--- START OF Excerpt ---
Sonny Rollins - Live in Europe










Best Tenor Saxophonist ever and this is his best recording. imho


----------



## Balthazar (Aug 30, 2014)

The Dolphy is one of my favorites too. These are some albums I go to regularly. I'm leaving out vocals.

*Money Jungle ~ Duke Ellington, Charlie Mingus, Max Roach*
Classic cool.

*Kelly Blue ~ Wynton Kelly Trio*
Miles Davis's sometimes pianist Wynton Kelly leads his own group here.

*Alone in San Francisco ~ Thelonious Monk*
Monk chills out.

*Moanin' ~ Art Blakey and the Jazz Messengers*
This one will get you moving.

*Waltz for Debby ~ Bill Evans Trio.*
When you want the smooth stuff.


----------



## Pazuzu (Mar 23, 2015)

The first 10 I could think of:

Coltrane - A love supreme
Davis - On the corner
Blakey - Moanin'
Monk - Brilliant corners
The Blue Notes - Ogun Collection (4 cds, their complete recordings. Seminal jazz from South Africa)
Grant Green - Idle moments
Silver - Song for my father
Montgomery - Full house
Art ensemble of Chicago - Nice guys
Ware - Renunciation


----------



## Albert7 (Nov 16, 2014)

Another favorite jazz album I have always enjoyed is Bobby Hutcherson from the 1960's until now:


----------



## bharbeke (Mar 4, 2013)

I'll add a couple of my favorites to the topic:

Storm by Maynard Ferguson
Act Your Age by Gordon Goodwin's Big Phat Band


----------



## GreenMamba (Oct 14, 2012)

Excluding Kenny G, my top 5 are probably:

Miles Smiles
Kind of Blue
Saxophone Colossus
Ellington's Far East Suite
Mingus Ah Uhm


----------



## Simon Moon (Oct 10, 2013)

My tastes in jazz tend toward modern progressive forms, intense and fiery fusion and much of the ECM catalog.

Kind of all over the map.
--- END OF Excerpt ---
--- START OF Source data ---
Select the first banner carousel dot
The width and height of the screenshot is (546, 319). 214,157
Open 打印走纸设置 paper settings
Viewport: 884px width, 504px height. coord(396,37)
--- END OF Source data ---
> Stated task A
In the jazz album thread, take the part starting with "The Dolphy is" and going on through "get you moving." and write it out again, replacing "favorites" with "top picks".
> Stated task B
Continue the jazz album thread from its last sentence.

> Task response A
The Dolphy is one of my top picks too. These are some albums I go to regularly. I'm leaving out vocals.

*Money Jungle ~ Duke Ellington, Charlie Mingus, Max Roach*
Classic cool.

*Kelly Blue ~ Wynton Kelly Trio*
Miles Davis's sometimes pianist Wynton Kelly leads his own group here.

*Alone in San Francisco ~ Thelonious Monk*
Monk chills out.

*Moanin' ~ Art Blakey and the Jazz Messengers*
This one will get you moving.

> Task response B
Coltrane - A Love Supreme
Art Ensemble of Chicago - Nice Guys (or Full Force)
Eberhard Weber - The Colours of Chloe
Mahavishnu Orchestra - Birds of Fire or Apocalypse
Return to Forever - Romantic Warrior
Bruford - One of a Kind
Weather Report - Heavy Weather
Brand X - Unorthodox Behavior
Panzerballett - Hart Genossen - Von ABBA bis ZAPPA (jazz-funk-metal from Germany)
Terje Rypdal - Where Have I Known You Before
Arti e Mestieri - Tilt (Italian band straddles the line between jazz and prog)
Area - Arbeit Macht Frei (another Italian band, jazz, avant-garde and prog)

Several by: Keith Jarrett, Oregon, Ralph Towner, Alan Holdsworth, Cecil Taylor...


----------



## starthrower (Dec 11, 2010)

The Roland Kirk album is titled Bright Moments. And it's a great one!


----------



## Simon Moon (Oct 10, 2013)

In my above post, Terje Rypdal - Where Have I Known You Before

Should have been:


Terje rypdal - Whenever I Seem To Be Far Away


----------



## Vronsky (Jan 5, 2015)

*John Coltrane -- Meditations*









John Coltrane -- Meditations -- my absolute favorite.

I also like Herbie Hancock -- _Thrust _and Andrew Hill -- _Dance with Death_, but _Meditations _is unsurpassed masterpiece for me.


----------



## Albert7 (Nov 16, 2014)

For vocals, this is definitely one of my all time favs!


----------



## Badinerie (May 3, 2008)

I cant really choose overall favourites but I cant seem to get Charles Mingus's Blues and roots off my turntable for the last week!
I have a lot of recent Classical and Opera purchases I should be listening to but I cant get out of jazz mode!


----------



## Guest (Mar 29, 2015)

Brubeck - Time Out
Davis - Kind of Blue
Davis - Milestones
Coltrane - A Love Supreme
Coltrane - Blue Train


----------



## starthrower (Dec 11, 2010)

Really! These are just my favorites.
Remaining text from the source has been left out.